Ex-Child Soldier In War Crimes Guilty Plea

Omar Khadr, now 24 years old, pleaded guilty on October 25 in a U.S. military trial at the Guantanamo Bay detention base.

Canadian former child soldier Omar Khadr, arrested by U.S. forces in Afghanistan at age 15, has pleaded guilty to war crimes in a deal that will see him avoid a life sentence and possibly be returned to serve jail time in Canada.

Before a military tribunal at the U.S. naval base at Guantanamo Bay on Cuba, Khadr, who is now 24, on October 25 admitted to killing a U.S. soldier with a grenade in 2002 during a firefight in Afghanistan, and to conspiring with the Al-Qaeda network.

The details of the Toronto-born Khadr's plea deal were not immediately disclosed -- but his sentence has reportedly been limited to eight years, in addition to the eight years he has already spent at the Guantanamo detention camp.

The Guantanamo tribunal's chief military prosecutor, U.S. Navy Captain John Murphy, said the guilty plea showed that Khadr was not a victim, but a confessed murderer.

"Omar Khadr over and over again repeated, 'Yes, that is correct. I did that. I am a murderer. I am an Al-Qaeda terrorist,'” Murphy told reporters.

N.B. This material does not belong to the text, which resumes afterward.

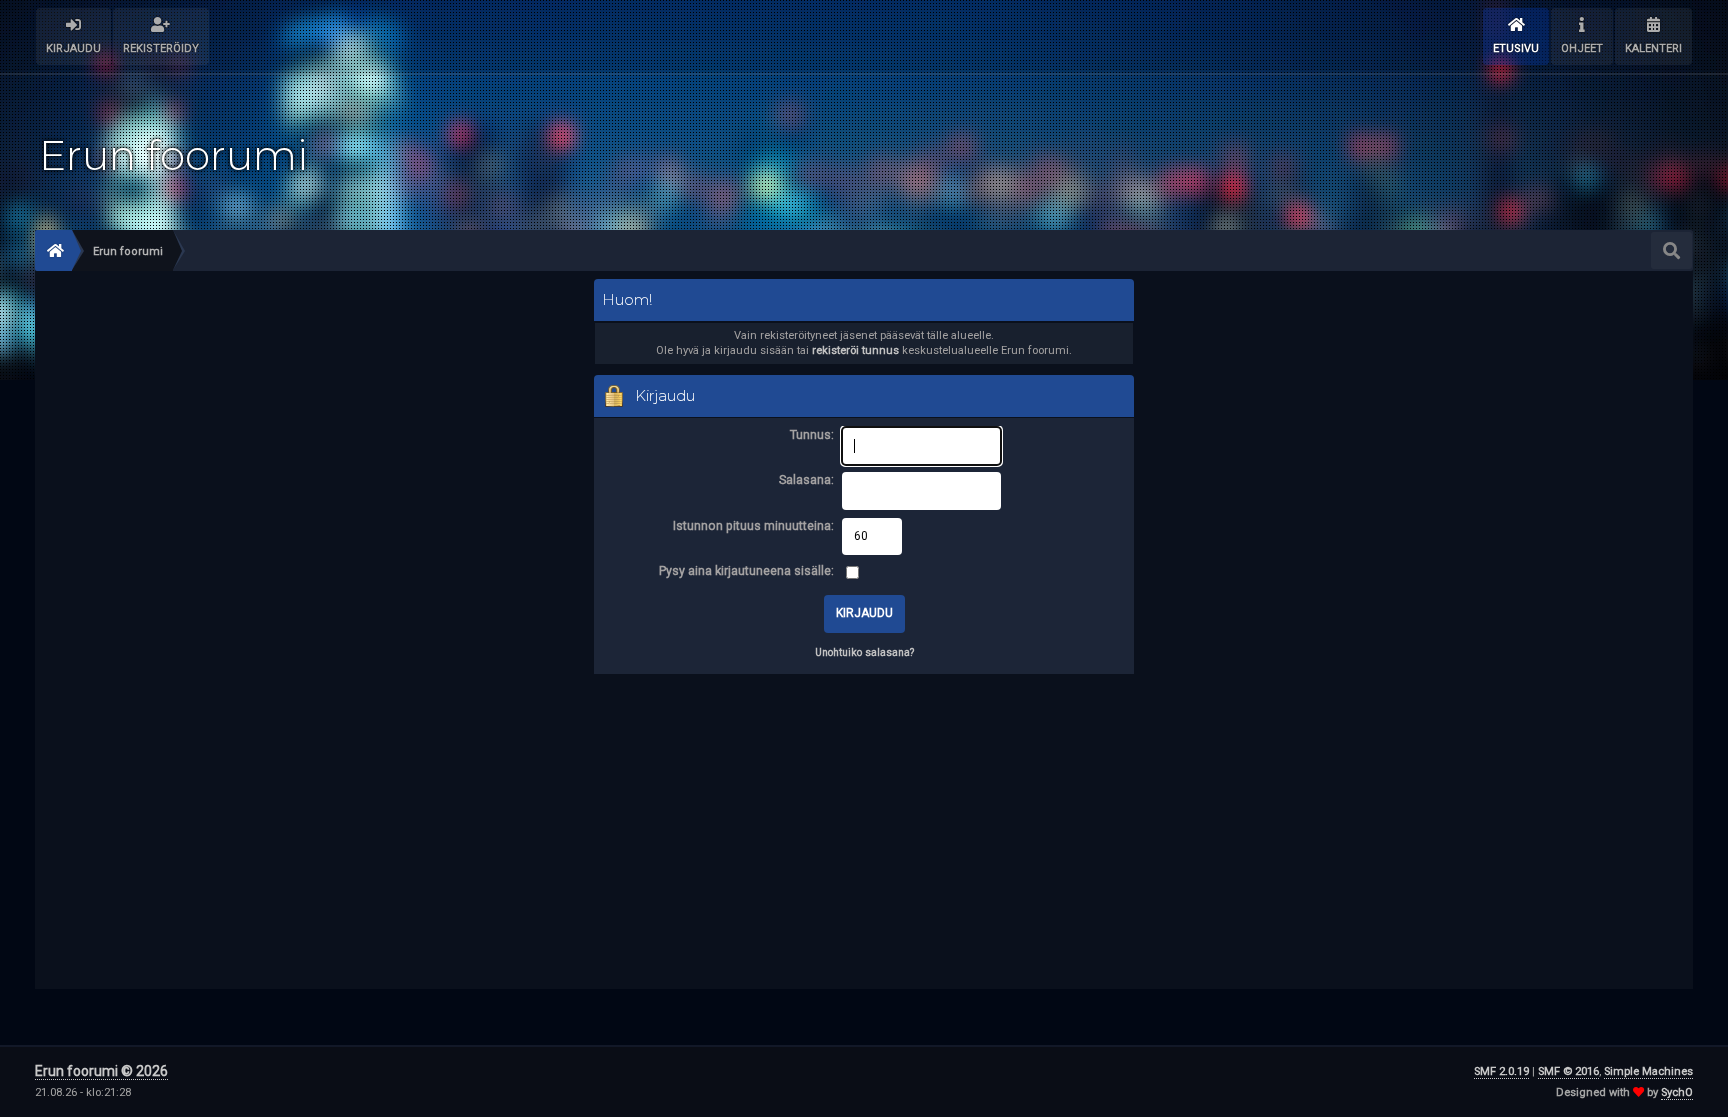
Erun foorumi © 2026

“What you saw puts a lie to the long standing argument by some that Omar Khadr is a victim. He's not. He's a murderer, and he is convicted by the strength of his own words."

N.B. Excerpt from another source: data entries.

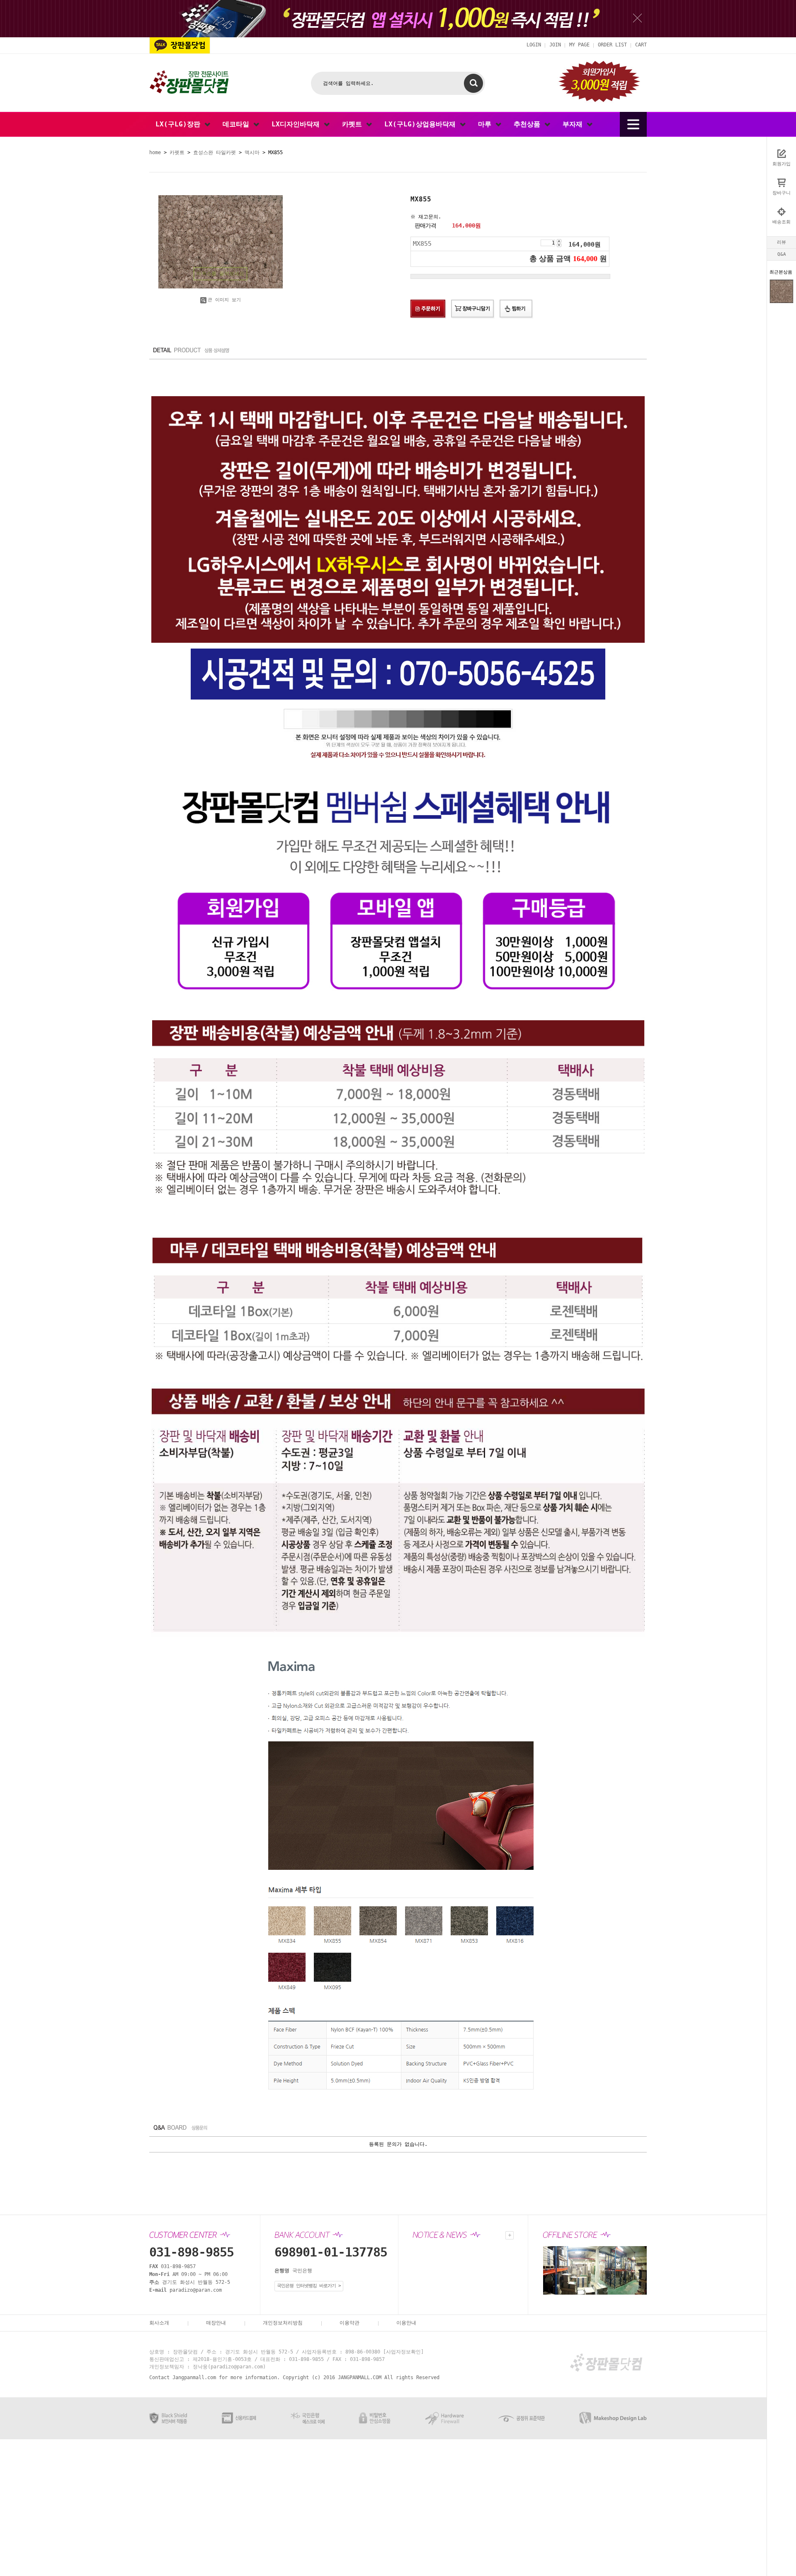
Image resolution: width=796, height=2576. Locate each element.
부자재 (575, 124)
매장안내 (216, 2323)
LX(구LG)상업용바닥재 (422, 124)
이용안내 (406, 2323)
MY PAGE (579, 45)
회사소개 (159, 2323)
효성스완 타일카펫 (214, 152)
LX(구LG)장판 (179, 124)
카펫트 (354, 124)
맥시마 (252, 152)
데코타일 (238, 124)
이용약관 (349, 2323)
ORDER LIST (612, 45)
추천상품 (529, 124)
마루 (486, 124)
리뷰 (781, 242)
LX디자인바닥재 (298, 124)
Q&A (781, 254)
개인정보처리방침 (283, 2323)
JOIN (555, 45)
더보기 (509, 2235)
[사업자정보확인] (403, 2352)
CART (641, 45)
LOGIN (534, 45)
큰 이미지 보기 (224, 300)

Khadr's Canadian lawyers, however, said Khadr pleaded guilty because it was the only way to get out of what they called the "hellhole" of Guantanamo.

The lawyers questioned why the United States would agree to possibly let Khadr go home to Canada if he really was an Al-Qaeda terrorist and murderer.

The plea deal ends a widely criticized trial that made the United States the first Western nation since World War II to prosecute a child offender for alleged war crimes.